Veri e propri ‘patti mafiosi’, “volti a garantire gli accordi imprenditoriali per infiltrare l’economia romana”. Lo scrive il gip di Roma Gaspare Sturzo nell’ordinanza cautelare nel quale descrive il modo in cui la ‘ndrangheta locale ha infiltrato il territorio romano. Per tutti e 26 i destinatari della misura cautelare, “sussistono i gravi indizi cautelari, dal punto di vista soggettivo ed oggettivo come indicati dall’accusa”, scrive il giudice.
Le mani degli Alvaro su Roma
Le mani degli Alvaro su Roma
Tra gli arrestati anche i due boss Domenico Carzo e Vincenzo Alvaro. E’ evidente come “sussista anche l’aggravante dell’agevolazione mafiosa contestata – aggiunge il gip Sturzo – quanto al voler favorire l’associarsi di soggetti pluripregiudicati o già collegati con esponenti mafiosi calabresi della ‘ndrangheta con Vincenzo Alvaro, capo del locale di ‘ndrangheta capitolino anche nella costola alvariana, senza mai far figurare la presenza formale dello stesso, o quella degli stessi soci consapevoli della necessità di impiegare prestanome”.
“L’analisi sopra compiuta consente di dire come gli intestatari formali – prosegue il giudice – per ragioni di parentela o di provata vicinanza storica, fossero anche a conoscenza delle persone di cui erano prestanome e teste di legno nella gestione societaria e delle ragioni per cui erano stati utilizzate come mezzi di occultamento necessari”.
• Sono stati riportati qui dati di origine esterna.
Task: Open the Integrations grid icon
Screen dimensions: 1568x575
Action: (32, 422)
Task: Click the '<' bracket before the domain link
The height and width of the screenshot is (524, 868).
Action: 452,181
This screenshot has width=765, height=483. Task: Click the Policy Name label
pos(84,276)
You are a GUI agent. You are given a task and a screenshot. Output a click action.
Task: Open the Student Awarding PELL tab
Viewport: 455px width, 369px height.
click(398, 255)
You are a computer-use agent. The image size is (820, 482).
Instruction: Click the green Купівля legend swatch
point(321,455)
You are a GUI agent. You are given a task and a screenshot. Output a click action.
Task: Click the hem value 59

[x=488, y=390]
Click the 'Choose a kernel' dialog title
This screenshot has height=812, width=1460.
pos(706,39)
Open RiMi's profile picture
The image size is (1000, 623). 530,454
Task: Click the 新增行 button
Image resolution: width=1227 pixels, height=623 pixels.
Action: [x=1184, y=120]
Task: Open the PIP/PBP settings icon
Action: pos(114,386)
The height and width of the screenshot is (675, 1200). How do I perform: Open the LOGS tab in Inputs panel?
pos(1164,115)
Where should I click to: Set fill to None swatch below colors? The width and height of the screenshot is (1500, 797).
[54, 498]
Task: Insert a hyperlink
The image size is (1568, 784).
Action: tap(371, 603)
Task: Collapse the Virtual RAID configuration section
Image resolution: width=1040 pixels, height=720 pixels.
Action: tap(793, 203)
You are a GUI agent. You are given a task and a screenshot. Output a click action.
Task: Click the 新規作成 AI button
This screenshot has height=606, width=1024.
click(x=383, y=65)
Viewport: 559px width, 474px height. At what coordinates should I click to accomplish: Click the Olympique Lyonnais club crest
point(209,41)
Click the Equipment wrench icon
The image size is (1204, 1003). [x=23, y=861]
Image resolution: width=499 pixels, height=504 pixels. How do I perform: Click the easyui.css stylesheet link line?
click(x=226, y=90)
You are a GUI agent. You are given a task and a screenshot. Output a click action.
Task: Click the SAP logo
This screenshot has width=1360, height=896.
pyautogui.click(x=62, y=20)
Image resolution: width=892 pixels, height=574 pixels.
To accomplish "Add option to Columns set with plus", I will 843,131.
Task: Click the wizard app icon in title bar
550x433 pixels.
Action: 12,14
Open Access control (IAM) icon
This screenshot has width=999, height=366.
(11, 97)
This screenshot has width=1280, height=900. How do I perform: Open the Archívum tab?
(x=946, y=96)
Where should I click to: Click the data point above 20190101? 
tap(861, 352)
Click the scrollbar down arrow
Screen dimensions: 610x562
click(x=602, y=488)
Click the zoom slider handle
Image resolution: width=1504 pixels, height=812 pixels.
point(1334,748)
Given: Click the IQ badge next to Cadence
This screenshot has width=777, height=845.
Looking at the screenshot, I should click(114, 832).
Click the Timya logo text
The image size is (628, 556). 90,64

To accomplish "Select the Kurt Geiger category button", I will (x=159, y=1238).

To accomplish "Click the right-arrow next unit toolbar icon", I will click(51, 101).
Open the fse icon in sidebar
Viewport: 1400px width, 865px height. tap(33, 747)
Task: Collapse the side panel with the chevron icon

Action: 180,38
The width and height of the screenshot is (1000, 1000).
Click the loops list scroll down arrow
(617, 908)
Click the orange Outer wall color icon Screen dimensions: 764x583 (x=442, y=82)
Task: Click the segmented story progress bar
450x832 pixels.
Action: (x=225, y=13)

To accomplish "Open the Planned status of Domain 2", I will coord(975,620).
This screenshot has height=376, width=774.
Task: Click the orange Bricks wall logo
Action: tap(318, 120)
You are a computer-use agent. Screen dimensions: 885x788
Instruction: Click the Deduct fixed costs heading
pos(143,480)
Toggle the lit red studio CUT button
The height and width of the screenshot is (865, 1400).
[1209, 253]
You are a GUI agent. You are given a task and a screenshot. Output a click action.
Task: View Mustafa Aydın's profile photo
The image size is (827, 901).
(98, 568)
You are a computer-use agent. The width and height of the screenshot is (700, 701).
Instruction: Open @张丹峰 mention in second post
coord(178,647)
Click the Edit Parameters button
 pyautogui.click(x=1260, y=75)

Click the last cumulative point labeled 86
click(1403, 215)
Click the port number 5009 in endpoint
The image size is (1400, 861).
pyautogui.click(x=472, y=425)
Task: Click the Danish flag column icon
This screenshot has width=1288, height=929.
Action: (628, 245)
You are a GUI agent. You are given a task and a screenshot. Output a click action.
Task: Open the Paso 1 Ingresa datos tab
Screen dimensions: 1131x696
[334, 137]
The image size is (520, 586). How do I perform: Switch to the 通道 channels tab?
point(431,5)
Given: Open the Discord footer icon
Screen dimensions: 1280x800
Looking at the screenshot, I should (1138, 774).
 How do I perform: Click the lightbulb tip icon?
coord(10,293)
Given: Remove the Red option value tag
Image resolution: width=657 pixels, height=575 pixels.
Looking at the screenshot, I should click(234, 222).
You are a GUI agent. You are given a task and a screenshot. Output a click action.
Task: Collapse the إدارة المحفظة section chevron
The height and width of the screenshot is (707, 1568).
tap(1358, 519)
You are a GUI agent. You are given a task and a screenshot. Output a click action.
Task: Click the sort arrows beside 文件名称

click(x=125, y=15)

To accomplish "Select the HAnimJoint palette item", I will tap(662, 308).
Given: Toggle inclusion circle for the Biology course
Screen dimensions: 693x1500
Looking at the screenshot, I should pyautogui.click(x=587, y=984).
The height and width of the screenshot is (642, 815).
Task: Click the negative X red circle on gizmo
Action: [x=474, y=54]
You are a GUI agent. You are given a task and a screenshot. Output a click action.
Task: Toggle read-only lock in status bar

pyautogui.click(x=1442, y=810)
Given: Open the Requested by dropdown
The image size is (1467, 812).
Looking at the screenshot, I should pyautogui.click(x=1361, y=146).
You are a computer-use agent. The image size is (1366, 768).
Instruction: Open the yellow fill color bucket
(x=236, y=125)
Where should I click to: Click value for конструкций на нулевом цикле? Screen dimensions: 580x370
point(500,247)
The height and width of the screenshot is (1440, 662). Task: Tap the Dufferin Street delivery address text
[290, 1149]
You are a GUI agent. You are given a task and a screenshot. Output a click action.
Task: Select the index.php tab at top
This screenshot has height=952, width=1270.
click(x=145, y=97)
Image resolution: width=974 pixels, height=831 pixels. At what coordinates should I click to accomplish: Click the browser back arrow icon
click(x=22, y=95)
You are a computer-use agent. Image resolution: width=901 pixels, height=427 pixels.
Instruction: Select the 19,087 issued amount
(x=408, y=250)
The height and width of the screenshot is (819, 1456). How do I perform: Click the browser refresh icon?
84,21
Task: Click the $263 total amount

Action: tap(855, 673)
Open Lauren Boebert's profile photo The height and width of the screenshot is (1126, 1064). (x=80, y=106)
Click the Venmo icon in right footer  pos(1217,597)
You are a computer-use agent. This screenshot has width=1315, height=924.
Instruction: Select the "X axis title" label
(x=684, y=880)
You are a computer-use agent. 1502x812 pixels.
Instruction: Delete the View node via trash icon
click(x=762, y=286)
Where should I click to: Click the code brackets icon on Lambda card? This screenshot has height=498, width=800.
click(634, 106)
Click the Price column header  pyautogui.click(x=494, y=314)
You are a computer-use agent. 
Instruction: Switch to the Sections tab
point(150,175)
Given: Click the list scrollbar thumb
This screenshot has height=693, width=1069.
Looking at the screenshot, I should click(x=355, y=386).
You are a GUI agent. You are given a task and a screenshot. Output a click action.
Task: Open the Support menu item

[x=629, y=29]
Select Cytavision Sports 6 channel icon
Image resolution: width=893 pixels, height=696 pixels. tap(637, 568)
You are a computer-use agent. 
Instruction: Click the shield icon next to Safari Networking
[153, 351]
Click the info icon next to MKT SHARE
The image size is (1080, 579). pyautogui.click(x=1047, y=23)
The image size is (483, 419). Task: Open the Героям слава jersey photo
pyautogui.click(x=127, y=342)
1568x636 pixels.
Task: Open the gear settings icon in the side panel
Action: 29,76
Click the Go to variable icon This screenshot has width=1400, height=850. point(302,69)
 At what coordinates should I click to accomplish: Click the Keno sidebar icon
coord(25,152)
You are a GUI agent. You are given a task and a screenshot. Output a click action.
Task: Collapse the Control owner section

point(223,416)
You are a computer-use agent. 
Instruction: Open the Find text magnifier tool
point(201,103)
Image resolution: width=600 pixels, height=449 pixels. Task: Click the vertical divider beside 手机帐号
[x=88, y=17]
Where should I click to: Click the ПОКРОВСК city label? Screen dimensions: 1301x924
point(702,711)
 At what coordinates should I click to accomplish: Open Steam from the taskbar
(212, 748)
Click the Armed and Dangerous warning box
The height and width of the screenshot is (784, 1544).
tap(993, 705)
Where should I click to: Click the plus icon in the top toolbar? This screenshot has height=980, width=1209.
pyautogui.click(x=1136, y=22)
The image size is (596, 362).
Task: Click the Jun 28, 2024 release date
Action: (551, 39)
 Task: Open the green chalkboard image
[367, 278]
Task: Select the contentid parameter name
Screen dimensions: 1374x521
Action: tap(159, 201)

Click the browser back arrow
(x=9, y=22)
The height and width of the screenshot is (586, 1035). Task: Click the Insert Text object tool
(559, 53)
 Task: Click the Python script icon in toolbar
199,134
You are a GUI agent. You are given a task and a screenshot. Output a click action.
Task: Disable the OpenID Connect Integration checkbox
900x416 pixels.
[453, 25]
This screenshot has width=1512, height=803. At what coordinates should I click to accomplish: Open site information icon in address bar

Il boss: “Troviamo uno zingaro a cui intestare le società”
“Bisogna trovare un polacco, un romeno, uno zingaro a cui regalare 500/1.000 euro a cui intestare sia le quote sociali e le cose e le mura della società”. Lo dice il boss Vincenzo Alvaro a un’altra persona nel corso di un dialogo intercettato e riportato nell’ordinanza di custodia cautelare firmata dal gip Gaspare Sturzo che ha portato a 26 arresti.
“Poi tutte queste cose – prosegue il dialogo tra i due indagati – che dicono e ti attaccano sono tutte minchiate… io ho fatto un fallimento di un miliardo e mezzo e ho la bancarotta fraudolenta… mi hanno dato tipo l’articolo 7 e poi mi hanno arrestato… mi hanno condannato… e ancora devo fare l’appello… vedi tu… è andato in prescrizione… le prescrizioni vanno al doppio delle cose…”. L’inchiesta, a cui hanno partecipato, oltre alla Dia, carabinieri, polizia e militari della Guardia di Finanza, è stata coordinata dalla Direzione Distrettuale Antimafia di Roma.